▶ _TASK ITEM_: Retype only what runs from the first line of the records to the line with "You are a computer-use", inclusive, and no pictures.

Stored records
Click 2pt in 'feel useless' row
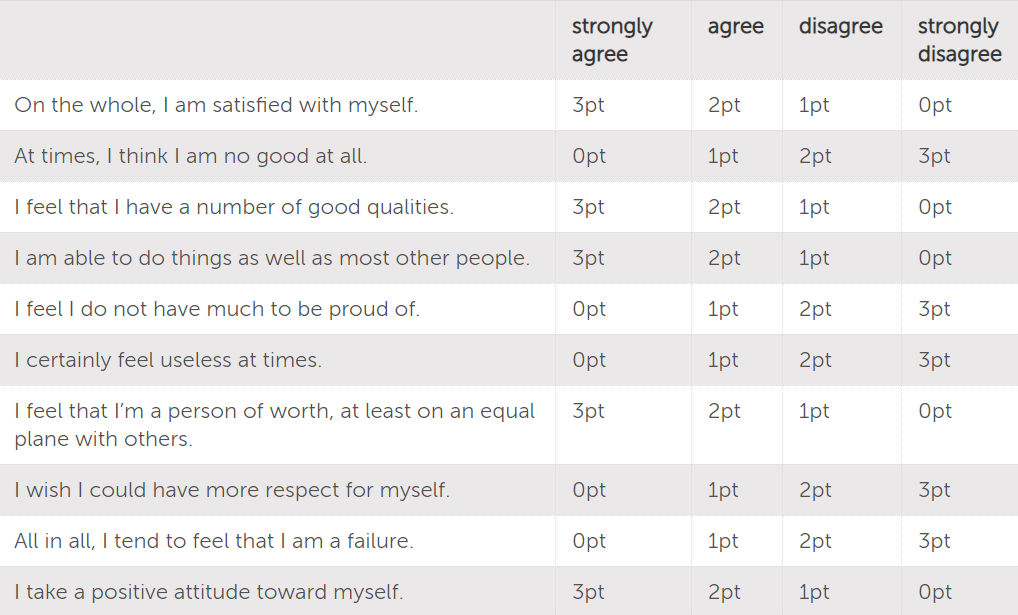 [x=815, y=360]
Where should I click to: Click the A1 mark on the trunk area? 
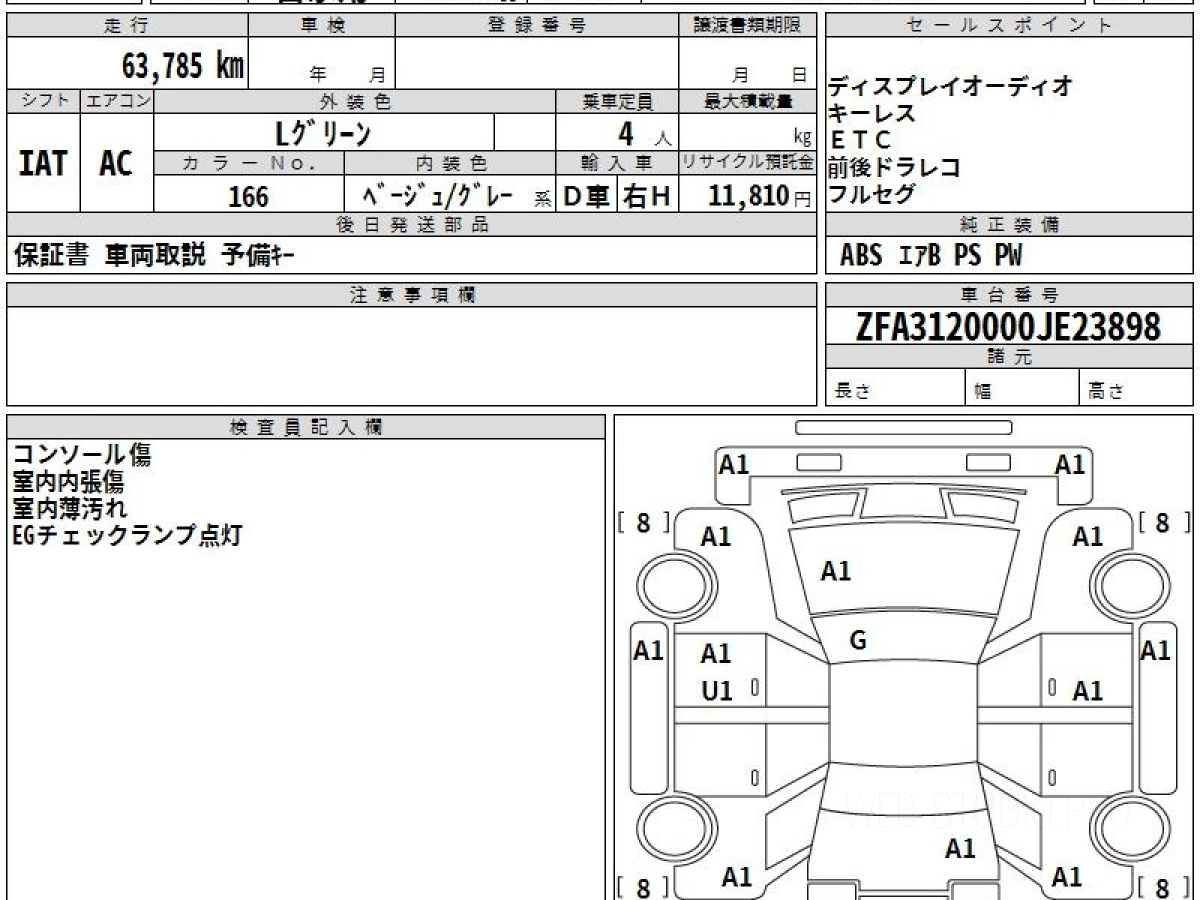[960, 849]
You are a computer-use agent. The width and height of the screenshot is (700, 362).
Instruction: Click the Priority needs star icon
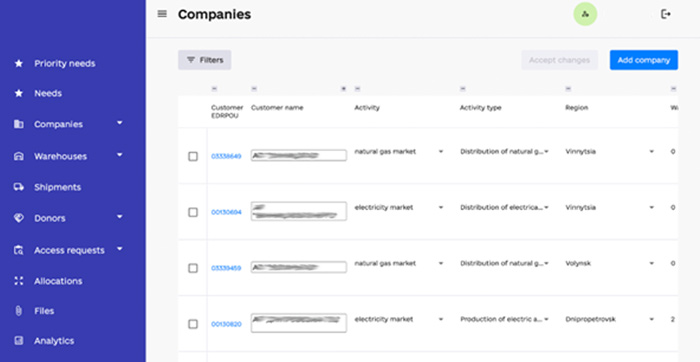pyautogui.click(x=19, y=63)
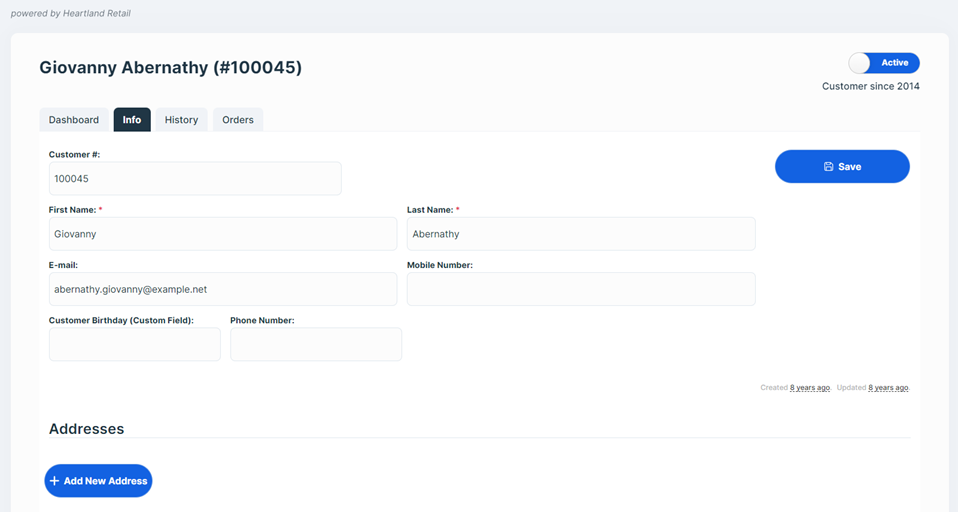Focus the First Name field
Image resolution: width=958 pixels, height=512 pixels.
point(222,234)
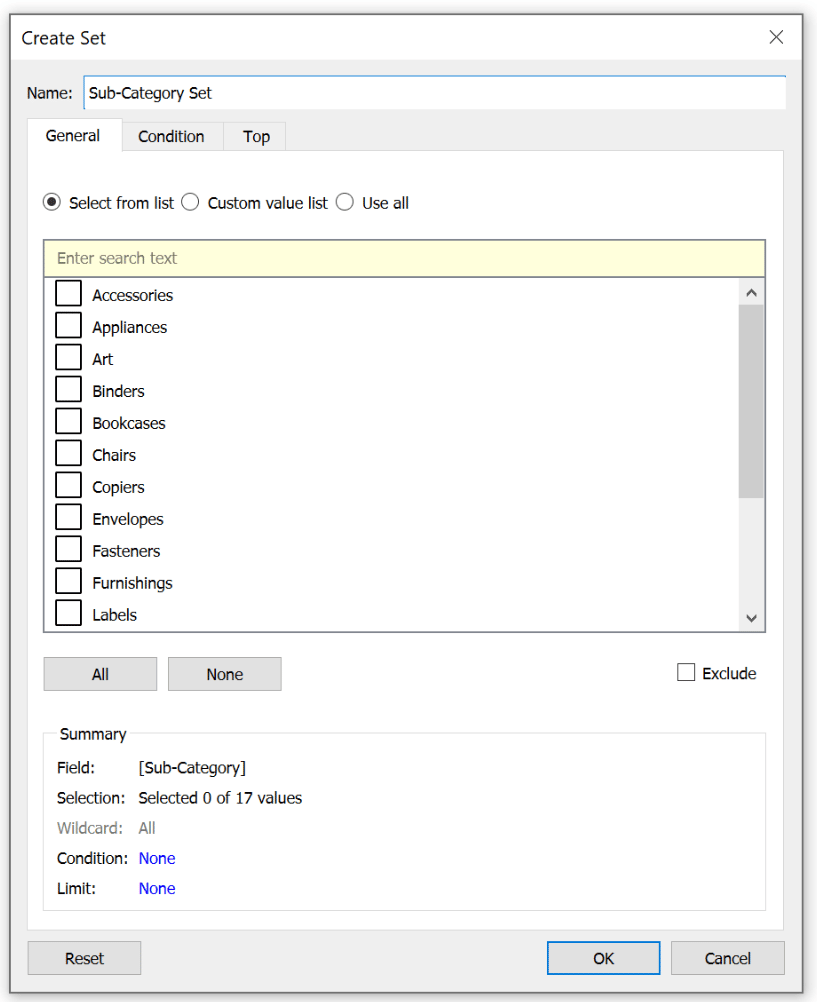Open the Condition None link in Summary
The height and width of the screenshot is (1002, 817).
point(157,858)
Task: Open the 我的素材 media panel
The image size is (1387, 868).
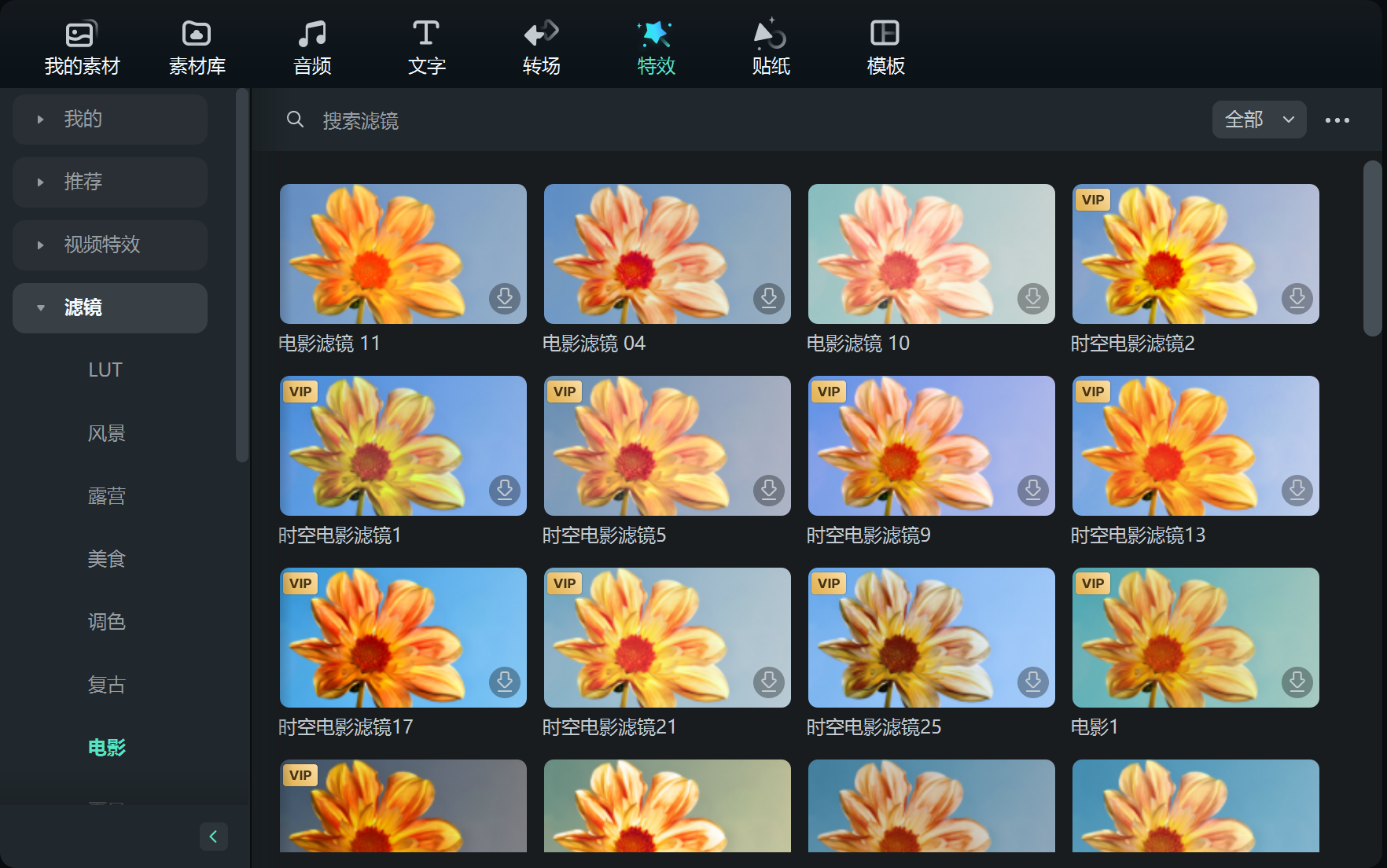Action: pyautogui.click(x=82, y=47)
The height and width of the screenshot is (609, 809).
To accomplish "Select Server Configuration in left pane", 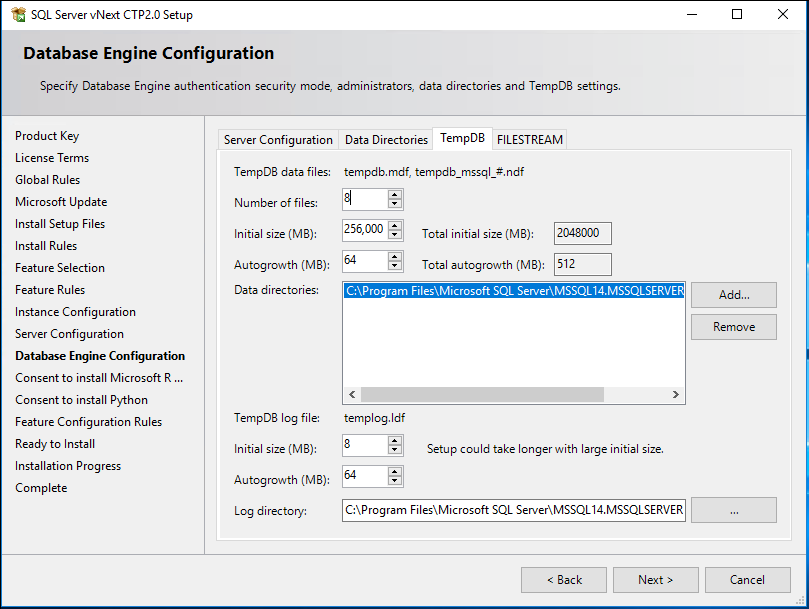I will pos(68,333).
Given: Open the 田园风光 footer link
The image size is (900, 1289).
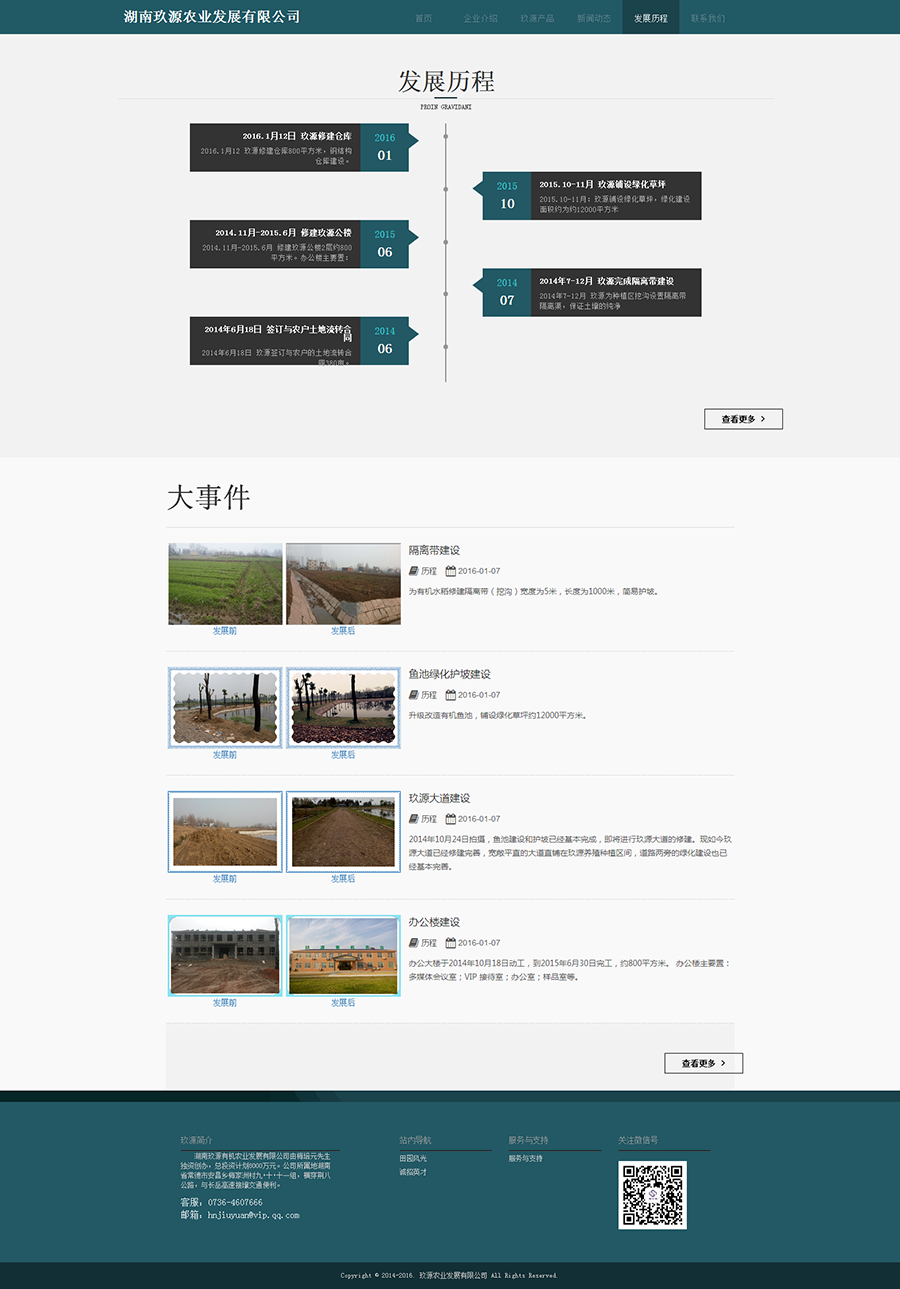Looking at the screenshot, I should [413, 1158].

▶ _RESPONSE TO THE TASK_:
Click 2pt in 'feel useless' row
 [x=815, y=360]
Where should I click to: Click the A1 mark on the trunk area? 
[960, 849]
You are a computer-use agent. The width and height of the screenshot is (700, 362).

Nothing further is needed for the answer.